Don’t mind the one tie up there. Ties happen in kid baseball when nobody can afford to light up the field when late afternoon tie games drift into extra innings at the mercy of a disappearing sun.
The half game difference has just sharpened the point of this spear: It’s winner take all, marbles and ball.
Then, along about 6:24 AM, CDT, on game day, winds kick up hard, clanging open shutters with a measured banging sound.
Some awaken to the sudden chill of cooler air blowing in across the prairie and into their bedrooms.
Farmer Fletch peers out to see the flicker of lightning in the far away hills. – His umpiring fee is in jeopardy.
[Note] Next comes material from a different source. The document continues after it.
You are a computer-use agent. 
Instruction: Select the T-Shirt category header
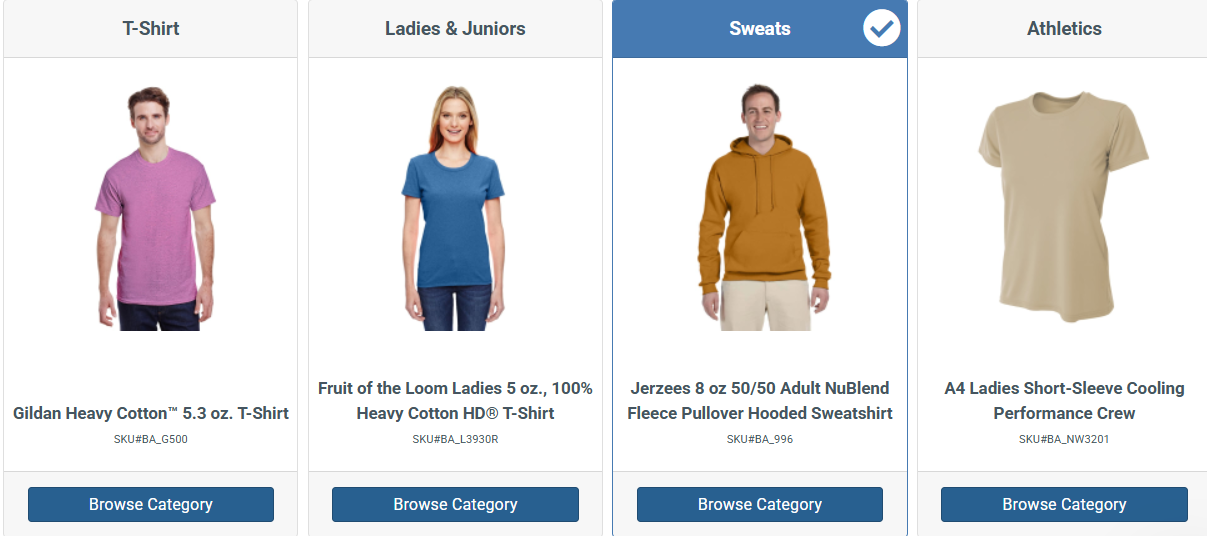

“Oh no,” cries little Johnny Blezel, the scheduled starting pitcher for the Bulldogs, as he also grabs a look,
“Why does it have to rain today – on the biggest Saturday of the year – and in my life? – Why, God, why?
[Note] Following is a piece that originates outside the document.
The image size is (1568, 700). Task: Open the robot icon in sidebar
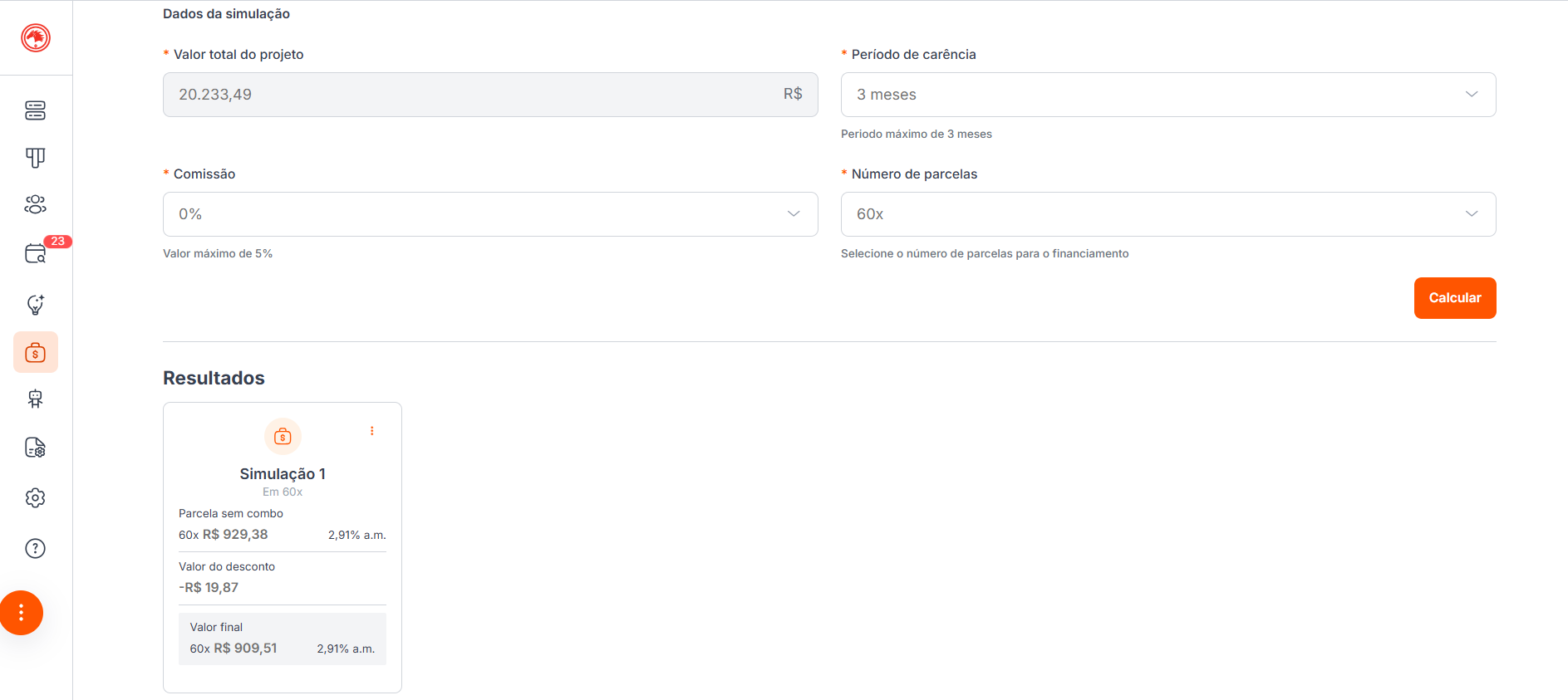(35, 399)
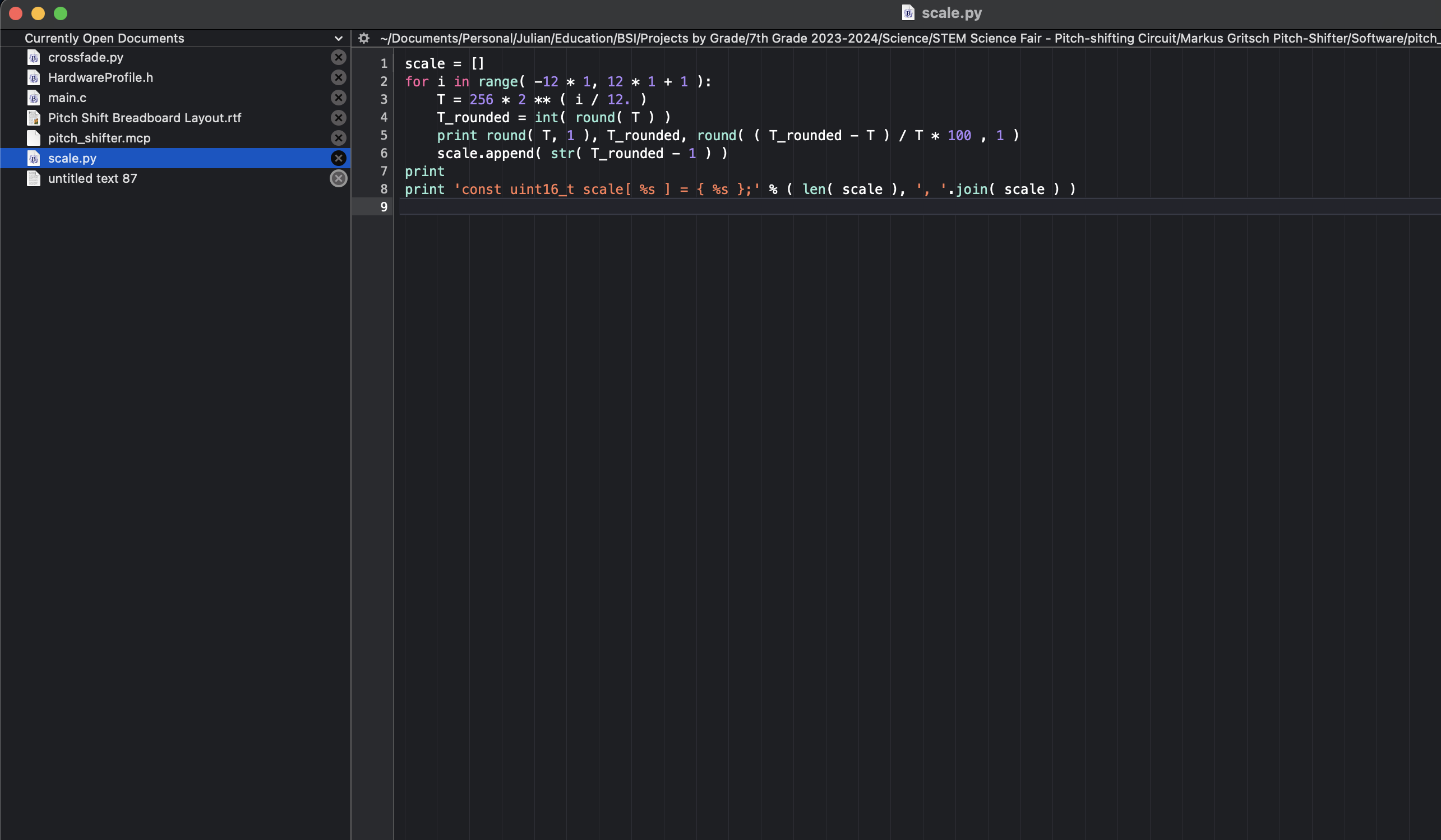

What kind of God would do something like this to me on the most important day of all time? It makes no sense!”
Who knows, Johnny? Maybe God needed the sunshine someplace else! And maybe, just maybe , the local farmers, including your own father, needed the rain even more than you needed a pitching start, even if today seemed like it was meant to be the most important day of your life.
By eight o’clock in the morning, the field was floating away under an inland ocean of water as the rain fell with the weight of nature’s late payment to a scorching-dry earth.
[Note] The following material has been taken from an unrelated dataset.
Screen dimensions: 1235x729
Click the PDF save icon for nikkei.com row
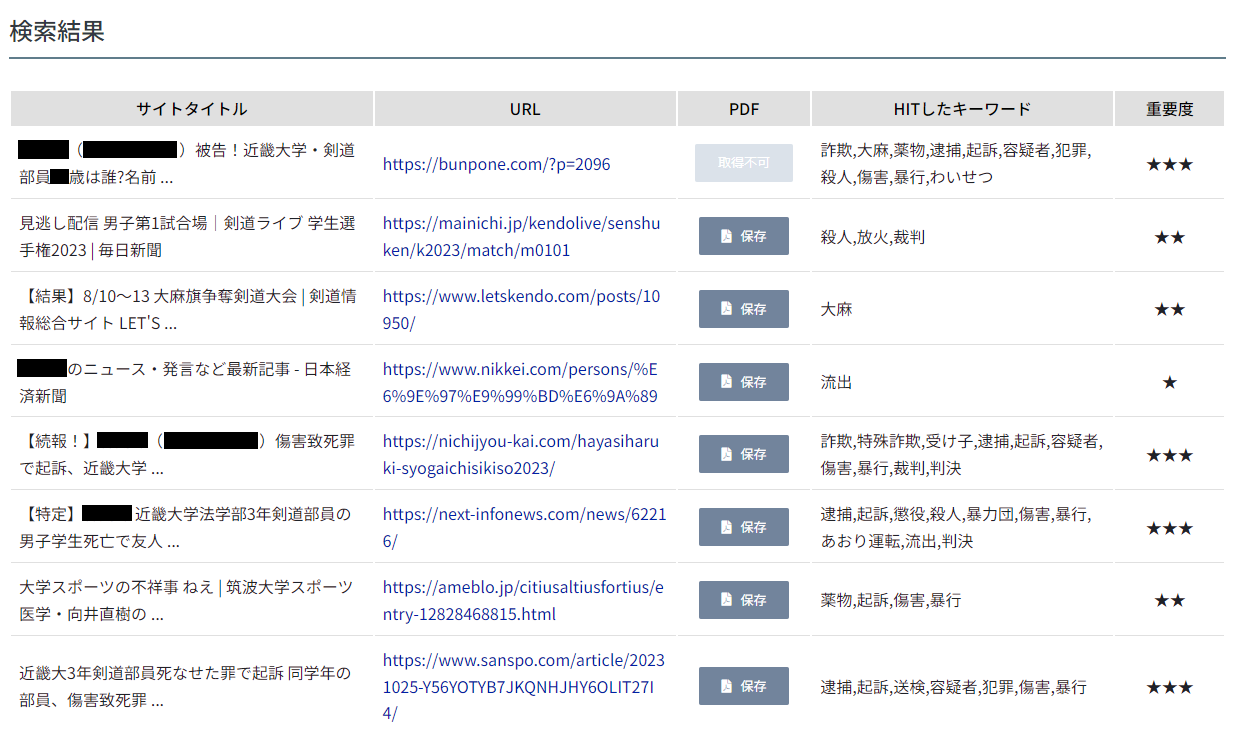click(x=743, y=382)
The rain gave no indication that it would ever stop. And it didn’t stop for long – not until mid-September.
It turned out to be the wettest August on record, floating the whole town past baseball and into the start of a fresh corrnhusking new football season. They never did play the championship game, but that’s OK.
Things like that happen in baseball – and in life. – Don’t know about Johnny Blezel. We lost track of him.
Tags: baseball poem

August 11, 2012 at 2:43 pm |
I knew a young guitarist who had the most exceptional gift with his hands in playing a guitar, often able to pick a song without reading the music and played with incredible dextrous ability. But the same God who blessed him with this ability also gave him unusally acidic fingers so guitar strings constantly corroded and snapped while he was playing. I don’t know why God chose to do this but He has his plans. We lost track of Toby as he toured the world as a musician. Maybe he switched to the piano or maybe God found a different ministry for him. But God often sets barriers to help guide our direction so we find the calling He desires.
That downpour sounds mighty good to me. I’d be happy to have that the rest of the month and so would a lot of people in Texas and the Midwest.